换句话说,它不是正确的排序,它有点删除/忽略空格!我预计这是 的行为,sort -i
但无论是否有-i
标志都会发生。
I would like to obtain "correct" sorting:
我想获得“正确”的排序:
a a
a c
ab
How should I do that?
我该怎么做?
采纳答案by dagnelies
Solved by:
解决者:
export LC_ALL=C
WARNING: The locale specified by the environment affects sort order. Set LC_ALL=C to get the traditional sort order that uses native byte values.
警告:环境指定的语言环境会影响排序顺序。设置 LC_ALL=C 以获取使用本机字节值的传统排序顺序。
(works for ASCII at least, no idea for UTF8)
(至少适用于 ASCII,不知道适用于 UTF8)
回答by Ray Toal
Actually for me
其实对我
$ cat txt
ab
a c
a a
$ sort txt
a a
a c
ab
I'll bet between your a
and c
you have a non-breaking space or an enspace or an empspace or other high-codepoint space!
我敢打赌你a
和c
你之间有一个不间断的空间或一个 enspace 或一个 empspace 或其他高代码点空间!
EDIT
编辑
Just ran it on Linux. I should have looked at the tags. Yes I get the same output you do! My first run was on the Mac. Looks like a difference between GNU and BSD. I will investigate further.
刚刚在Linux上运行它。
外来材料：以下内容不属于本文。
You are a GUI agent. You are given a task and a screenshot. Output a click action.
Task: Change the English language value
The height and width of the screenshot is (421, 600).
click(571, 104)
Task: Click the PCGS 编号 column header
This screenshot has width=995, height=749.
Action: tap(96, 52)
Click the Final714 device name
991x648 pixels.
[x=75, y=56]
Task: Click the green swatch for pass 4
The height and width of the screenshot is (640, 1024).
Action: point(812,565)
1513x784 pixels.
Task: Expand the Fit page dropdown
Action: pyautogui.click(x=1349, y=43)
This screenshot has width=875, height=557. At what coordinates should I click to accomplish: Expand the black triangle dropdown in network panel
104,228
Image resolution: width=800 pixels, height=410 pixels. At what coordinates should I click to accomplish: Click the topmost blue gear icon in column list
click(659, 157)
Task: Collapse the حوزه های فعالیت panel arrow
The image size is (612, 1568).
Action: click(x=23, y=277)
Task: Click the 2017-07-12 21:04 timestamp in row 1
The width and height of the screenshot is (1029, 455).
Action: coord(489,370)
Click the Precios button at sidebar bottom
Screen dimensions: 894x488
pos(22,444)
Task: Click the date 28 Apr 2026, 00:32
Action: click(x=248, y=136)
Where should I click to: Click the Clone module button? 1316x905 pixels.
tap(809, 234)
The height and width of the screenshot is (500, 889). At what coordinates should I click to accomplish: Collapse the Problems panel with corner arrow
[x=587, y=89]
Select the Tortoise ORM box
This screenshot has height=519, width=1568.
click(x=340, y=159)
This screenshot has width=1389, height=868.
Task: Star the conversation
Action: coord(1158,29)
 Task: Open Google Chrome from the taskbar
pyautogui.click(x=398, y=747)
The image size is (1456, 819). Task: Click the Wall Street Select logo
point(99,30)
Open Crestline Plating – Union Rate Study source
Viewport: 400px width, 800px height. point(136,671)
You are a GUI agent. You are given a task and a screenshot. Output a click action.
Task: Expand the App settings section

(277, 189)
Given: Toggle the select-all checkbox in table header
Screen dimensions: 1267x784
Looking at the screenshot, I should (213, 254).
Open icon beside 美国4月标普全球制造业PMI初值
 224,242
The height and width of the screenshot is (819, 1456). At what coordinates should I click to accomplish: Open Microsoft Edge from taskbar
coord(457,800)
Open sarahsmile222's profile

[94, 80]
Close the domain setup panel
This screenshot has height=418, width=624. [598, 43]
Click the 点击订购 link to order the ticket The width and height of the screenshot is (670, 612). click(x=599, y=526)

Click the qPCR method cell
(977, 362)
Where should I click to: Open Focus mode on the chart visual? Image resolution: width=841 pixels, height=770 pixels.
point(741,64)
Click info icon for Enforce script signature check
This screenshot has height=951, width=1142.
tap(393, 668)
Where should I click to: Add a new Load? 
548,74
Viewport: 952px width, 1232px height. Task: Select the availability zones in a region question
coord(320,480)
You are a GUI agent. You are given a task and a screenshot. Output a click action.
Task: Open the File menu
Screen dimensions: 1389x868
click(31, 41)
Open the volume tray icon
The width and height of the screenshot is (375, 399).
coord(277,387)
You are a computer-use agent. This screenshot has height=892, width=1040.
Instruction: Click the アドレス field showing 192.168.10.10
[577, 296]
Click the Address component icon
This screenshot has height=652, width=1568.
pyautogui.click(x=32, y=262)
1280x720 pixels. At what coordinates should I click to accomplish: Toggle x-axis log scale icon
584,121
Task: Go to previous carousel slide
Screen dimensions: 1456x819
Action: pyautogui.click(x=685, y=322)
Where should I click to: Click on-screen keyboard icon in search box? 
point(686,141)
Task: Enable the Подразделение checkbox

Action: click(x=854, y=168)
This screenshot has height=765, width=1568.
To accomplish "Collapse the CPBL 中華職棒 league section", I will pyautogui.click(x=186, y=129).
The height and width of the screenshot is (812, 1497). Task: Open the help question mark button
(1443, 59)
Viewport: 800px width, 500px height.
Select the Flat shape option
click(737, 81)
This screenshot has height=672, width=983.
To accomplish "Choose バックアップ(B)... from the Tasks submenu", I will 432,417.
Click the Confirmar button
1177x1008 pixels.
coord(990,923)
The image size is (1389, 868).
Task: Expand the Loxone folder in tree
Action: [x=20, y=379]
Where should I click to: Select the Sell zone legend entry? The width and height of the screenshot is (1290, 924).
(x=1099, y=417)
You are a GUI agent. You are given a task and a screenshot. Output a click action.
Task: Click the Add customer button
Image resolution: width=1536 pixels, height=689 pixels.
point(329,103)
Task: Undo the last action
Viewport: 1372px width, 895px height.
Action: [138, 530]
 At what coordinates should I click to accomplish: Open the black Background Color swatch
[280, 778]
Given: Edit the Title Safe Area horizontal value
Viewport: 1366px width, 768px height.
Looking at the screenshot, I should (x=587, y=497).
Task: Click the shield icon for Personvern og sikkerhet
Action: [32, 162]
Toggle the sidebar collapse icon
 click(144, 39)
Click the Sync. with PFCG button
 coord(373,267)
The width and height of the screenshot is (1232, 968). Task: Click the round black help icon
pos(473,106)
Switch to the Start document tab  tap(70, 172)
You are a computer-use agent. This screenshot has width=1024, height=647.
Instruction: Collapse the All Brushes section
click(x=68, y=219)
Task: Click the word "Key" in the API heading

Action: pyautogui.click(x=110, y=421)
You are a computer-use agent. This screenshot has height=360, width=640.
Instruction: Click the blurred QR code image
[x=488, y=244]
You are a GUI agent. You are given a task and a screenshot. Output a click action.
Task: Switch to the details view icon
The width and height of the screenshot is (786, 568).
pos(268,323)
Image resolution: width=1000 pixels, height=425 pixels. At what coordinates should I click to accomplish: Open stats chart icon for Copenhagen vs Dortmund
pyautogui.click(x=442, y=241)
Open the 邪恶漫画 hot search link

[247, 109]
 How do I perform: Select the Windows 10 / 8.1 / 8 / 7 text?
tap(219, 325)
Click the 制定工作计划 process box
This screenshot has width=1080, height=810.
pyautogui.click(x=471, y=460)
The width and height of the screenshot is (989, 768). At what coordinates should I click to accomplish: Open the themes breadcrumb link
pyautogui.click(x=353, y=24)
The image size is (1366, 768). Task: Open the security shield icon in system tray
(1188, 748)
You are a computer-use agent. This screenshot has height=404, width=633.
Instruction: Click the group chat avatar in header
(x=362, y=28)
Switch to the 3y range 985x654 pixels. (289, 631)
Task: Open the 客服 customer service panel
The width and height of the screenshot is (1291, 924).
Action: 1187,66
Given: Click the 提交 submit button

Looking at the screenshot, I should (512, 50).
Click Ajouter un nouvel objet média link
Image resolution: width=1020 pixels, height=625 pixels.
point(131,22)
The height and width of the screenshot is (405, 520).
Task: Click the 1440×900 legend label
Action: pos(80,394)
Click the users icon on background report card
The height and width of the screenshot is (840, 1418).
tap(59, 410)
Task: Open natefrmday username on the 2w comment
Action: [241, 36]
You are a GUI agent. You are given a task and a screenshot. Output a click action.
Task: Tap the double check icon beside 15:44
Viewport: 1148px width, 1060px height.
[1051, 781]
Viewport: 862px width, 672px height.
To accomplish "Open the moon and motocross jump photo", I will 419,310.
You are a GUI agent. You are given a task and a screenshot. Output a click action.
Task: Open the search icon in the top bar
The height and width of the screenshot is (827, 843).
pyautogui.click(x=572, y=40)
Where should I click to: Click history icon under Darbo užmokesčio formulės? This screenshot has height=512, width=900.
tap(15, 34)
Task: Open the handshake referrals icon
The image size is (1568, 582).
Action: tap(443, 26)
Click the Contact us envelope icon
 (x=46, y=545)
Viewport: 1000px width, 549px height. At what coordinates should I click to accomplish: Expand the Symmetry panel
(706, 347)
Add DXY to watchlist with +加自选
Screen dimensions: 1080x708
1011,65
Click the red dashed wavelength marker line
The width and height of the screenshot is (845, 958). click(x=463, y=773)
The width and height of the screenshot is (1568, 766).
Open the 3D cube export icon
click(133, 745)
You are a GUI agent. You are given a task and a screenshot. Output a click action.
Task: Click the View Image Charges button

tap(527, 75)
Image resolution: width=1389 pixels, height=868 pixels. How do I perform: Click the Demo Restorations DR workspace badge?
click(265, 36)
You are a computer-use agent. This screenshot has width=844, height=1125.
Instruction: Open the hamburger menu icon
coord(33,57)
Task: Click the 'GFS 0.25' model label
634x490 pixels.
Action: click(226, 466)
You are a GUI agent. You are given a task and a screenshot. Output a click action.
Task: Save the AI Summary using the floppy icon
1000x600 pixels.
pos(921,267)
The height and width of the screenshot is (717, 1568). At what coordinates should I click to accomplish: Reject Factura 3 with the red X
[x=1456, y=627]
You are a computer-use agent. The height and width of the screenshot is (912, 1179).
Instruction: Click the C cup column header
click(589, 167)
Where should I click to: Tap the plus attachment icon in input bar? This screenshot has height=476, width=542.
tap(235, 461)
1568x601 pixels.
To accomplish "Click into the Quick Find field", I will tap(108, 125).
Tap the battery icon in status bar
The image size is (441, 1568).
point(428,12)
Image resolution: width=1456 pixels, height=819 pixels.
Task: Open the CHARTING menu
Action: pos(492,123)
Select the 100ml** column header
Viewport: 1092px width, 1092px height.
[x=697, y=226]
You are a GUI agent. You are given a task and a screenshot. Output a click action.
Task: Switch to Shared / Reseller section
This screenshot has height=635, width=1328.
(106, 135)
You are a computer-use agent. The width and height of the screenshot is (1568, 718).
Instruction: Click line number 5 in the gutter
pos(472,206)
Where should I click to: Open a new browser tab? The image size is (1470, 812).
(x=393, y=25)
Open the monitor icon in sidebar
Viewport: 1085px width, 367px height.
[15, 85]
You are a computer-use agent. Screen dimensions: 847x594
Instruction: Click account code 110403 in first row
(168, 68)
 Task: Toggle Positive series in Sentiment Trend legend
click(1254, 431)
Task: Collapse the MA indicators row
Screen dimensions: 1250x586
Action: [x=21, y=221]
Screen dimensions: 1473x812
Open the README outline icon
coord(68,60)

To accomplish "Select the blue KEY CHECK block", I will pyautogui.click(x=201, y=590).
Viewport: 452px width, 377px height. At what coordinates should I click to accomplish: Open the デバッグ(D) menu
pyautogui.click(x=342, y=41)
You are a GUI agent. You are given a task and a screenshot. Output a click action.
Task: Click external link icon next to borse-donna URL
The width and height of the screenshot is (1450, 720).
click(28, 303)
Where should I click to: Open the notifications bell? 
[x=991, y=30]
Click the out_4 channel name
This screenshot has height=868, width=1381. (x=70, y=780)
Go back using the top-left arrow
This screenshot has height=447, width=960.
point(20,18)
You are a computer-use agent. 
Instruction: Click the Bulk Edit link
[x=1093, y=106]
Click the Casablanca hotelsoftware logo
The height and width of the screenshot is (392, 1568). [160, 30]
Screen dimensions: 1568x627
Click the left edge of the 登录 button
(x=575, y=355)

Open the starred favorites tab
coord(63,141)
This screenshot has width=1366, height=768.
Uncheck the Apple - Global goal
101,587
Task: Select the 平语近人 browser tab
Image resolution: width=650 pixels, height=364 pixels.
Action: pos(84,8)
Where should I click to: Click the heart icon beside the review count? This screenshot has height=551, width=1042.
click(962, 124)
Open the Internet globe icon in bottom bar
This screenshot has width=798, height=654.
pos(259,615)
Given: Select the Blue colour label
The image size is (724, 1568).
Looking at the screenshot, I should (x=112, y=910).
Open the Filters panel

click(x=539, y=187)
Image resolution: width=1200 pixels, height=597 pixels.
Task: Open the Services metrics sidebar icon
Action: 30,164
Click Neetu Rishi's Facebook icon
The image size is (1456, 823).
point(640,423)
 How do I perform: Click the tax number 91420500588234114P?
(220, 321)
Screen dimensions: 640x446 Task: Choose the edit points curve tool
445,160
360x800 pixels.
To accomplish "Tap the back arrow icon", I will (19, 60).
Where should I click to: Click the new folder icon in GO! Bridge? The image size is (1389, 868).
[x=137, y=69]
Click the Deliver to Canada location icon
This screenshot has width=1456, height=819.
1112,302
我应该看看标签。是的,我得到与您相同的输出!我的第一次运行是在 Mac 上。看起来像是 GNU 和 BSD 之间的区别。我会进一步调查。
EDIT 2:
编辑2:
Linux uses a field-based sort.... still looking for how to suppress it. Tried
Linux 使用基于字段的排序......仍在寻找如何抑制它。试过
sort -t, txt
hoping to trick GNU into thinking the whole line was one field, but it still used the current locale to sort.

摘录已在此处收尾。